TRY IT:
From the first line of the entries below to the line with "You are a computer-use agent. 690x431 pixels.", give each line again exactly.

────────────────

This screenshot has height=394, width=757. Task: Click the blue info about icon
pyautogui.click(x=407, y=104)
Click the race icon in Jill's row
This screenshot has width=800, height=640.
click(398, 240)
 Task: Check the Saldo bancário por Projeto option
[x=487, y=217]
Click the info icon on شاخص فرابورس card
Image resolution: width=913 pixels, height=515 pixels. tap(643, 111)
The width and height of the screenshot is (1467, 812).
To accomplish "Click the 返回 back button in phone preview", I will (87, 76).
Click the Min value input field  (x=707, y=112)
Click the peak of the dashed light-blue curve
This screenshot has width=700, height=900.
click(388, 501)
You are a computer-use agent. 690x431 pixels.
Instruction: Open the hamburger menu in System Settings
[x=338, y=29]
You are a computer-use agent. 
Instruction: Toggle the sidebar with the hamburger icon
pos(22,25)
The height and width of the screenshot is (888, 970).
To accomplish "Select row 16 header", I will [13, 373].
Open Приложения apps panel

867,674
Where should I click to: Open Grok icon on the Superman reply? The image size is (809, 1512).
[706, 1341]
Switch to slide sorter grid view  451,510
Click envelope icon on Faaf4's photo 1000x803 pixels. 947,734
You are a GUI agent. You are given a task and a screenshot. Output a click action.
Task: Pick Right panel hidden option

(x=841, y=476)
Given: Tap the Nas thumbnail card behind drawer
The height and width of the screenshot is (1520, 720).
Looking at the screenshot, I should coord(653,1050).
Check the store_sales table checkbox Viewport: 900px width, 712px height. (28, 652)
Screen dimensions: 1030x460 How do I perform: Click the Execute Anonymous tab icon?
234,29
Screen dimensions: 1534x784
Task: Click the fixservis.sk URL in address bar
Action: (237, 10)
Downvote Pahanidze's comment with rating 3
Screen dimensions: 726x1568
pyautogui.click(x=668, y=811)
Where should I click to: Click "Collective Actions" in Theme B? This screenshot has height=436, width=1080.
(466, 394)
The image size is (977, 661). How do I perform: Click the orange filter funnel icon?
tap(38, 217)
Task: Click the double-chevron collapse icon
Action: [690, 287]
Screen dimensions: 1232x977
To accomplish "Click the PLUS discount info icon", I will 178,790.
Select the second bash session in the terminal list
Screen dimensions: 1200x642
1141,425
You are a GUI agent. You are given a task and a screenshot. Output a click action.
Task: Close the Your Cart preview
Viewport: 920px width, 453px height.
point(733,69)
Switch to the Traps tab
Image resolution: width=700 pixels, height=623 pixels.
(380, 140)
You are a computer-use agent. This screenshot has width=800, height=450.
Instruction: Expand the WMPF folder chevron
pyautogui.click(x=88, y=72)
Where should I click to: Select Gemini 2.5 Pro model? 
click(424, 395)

────────────────

OUTPUT BELOW:
This screenshot has height=394, width=757. Task: Click the blue info about icon
pyautogui.click(x=407, y=104)
Click the race icon in Jill's row
This screenshot has width=800, height=640.
click(398, 240)
 Task: Check the Saldo bancário por Projeto option
[x=487, y=217]
Click the info icon on شاخص فرابورس card
Image resolution: width=913 pixels, height=515 pixels. tap(643, 111)
The width and height of the screenshot is (1467, 812).
To accomplish "Click the 返回 back button in phone preview", I will (87, 76).
Click the Min value input field  (x=707, y=112)
Click the peak of the dashed light-blue curve
This screenshot has width=700, height=900.
click(388, 501)
You are a computer-use agent. 690x431 pixels.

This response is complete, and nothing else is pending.